The main task of PREMET Kft. was the laser powder bed fusion (L-PBF) production of test pieces made of Ti6Al4V Grade 5 alloy, as well as their heat treatment (stress relief, heat treatment or HIP). The surface of some of the test pieces was treated with several methods, such as electropolishing and spraying. The fabricated specimens were characterized using various NDT methods such as ultrasonic immersion testing, optical/visual inspection techniques, electromagnetic and eddy current techniques, X-ray radiography and computed tomography (CT), mechanical testing, fractography and micrography. In order to assess the harmful effects of errors related to processing, we also performed modeling by predicting and validating the fatigue life.
In the framework of the project, more than 300 test pieces were made.

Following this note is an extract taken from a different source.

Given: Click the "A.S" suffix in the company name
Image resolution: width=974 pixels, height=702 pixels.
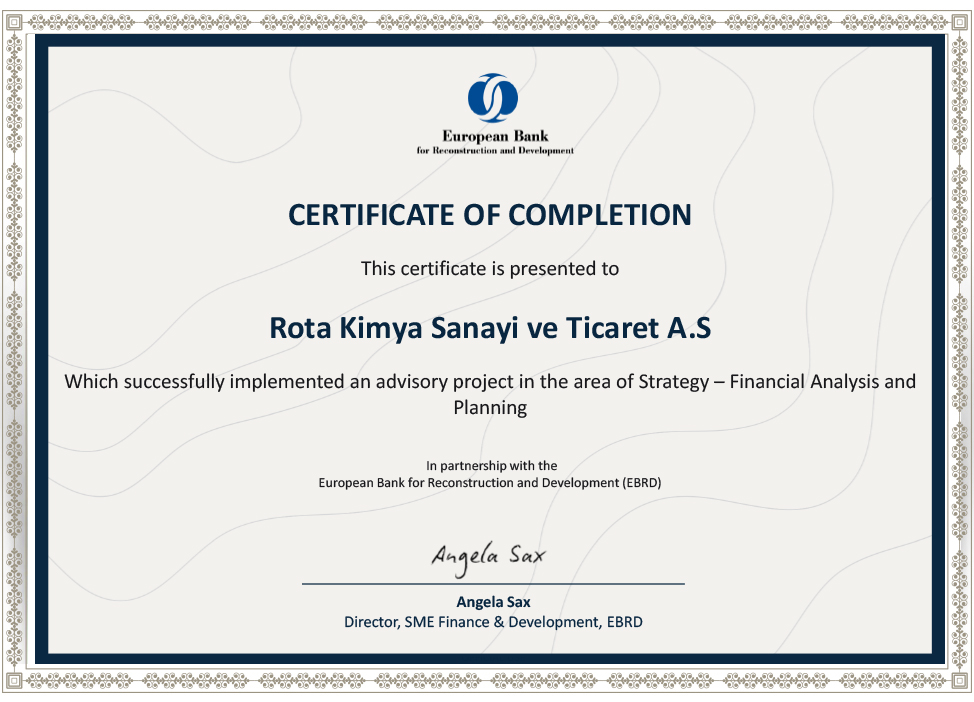Looking at the screenshot, I should (689, 328).
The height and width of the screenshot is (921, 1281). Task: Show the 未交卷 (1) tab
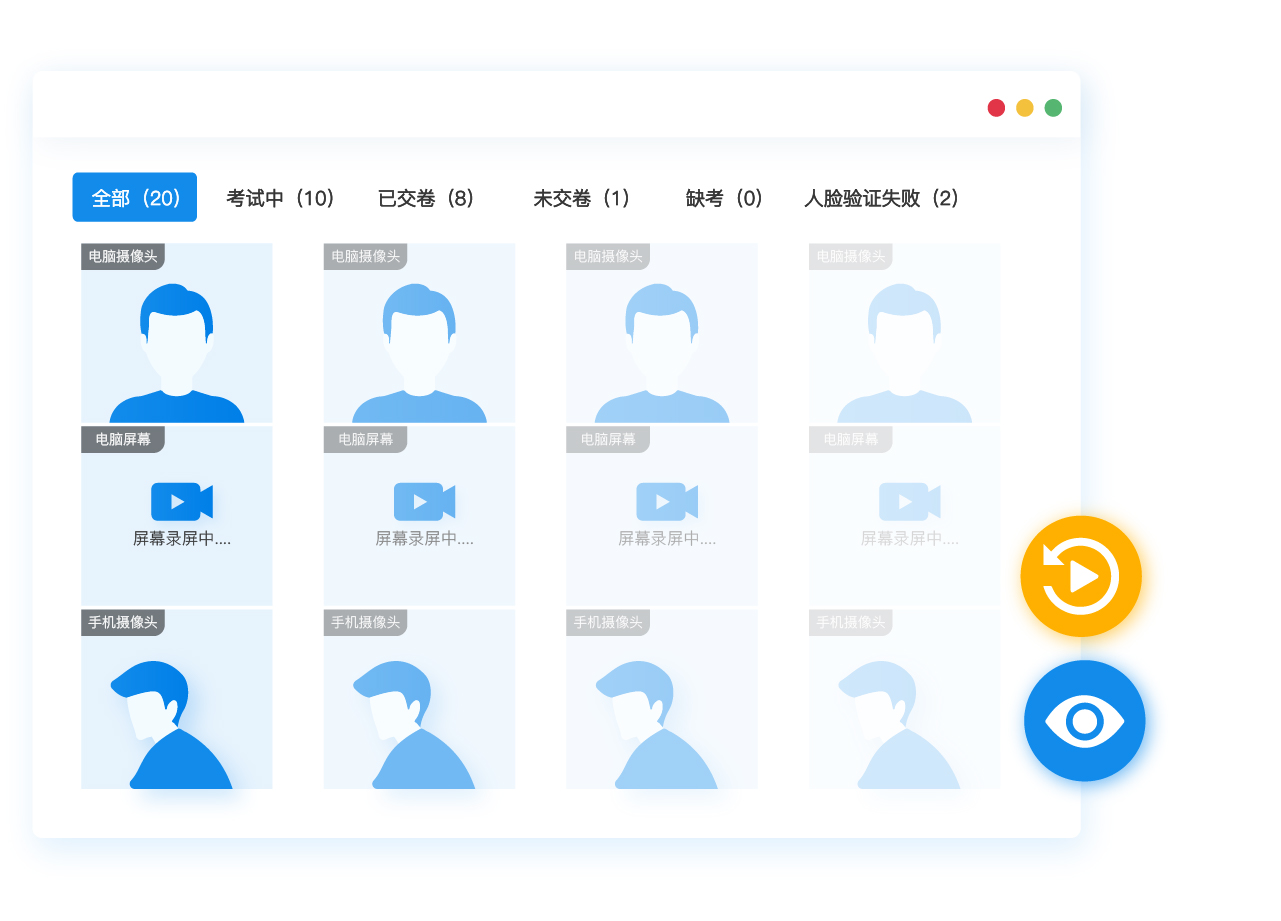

The most important result of PREMET was that it significantly reduced the porosity of the produced test pieces to 0.005-0.02%, which is in the range usually achieved after HIP treatment. After the HIP treatment, no pores were detectable at the level of the tests.
In the future, we intend to further develop the process in order to further reduce the porosity and porosity range of the manufactured parts and eliminate the use of HIP treatment.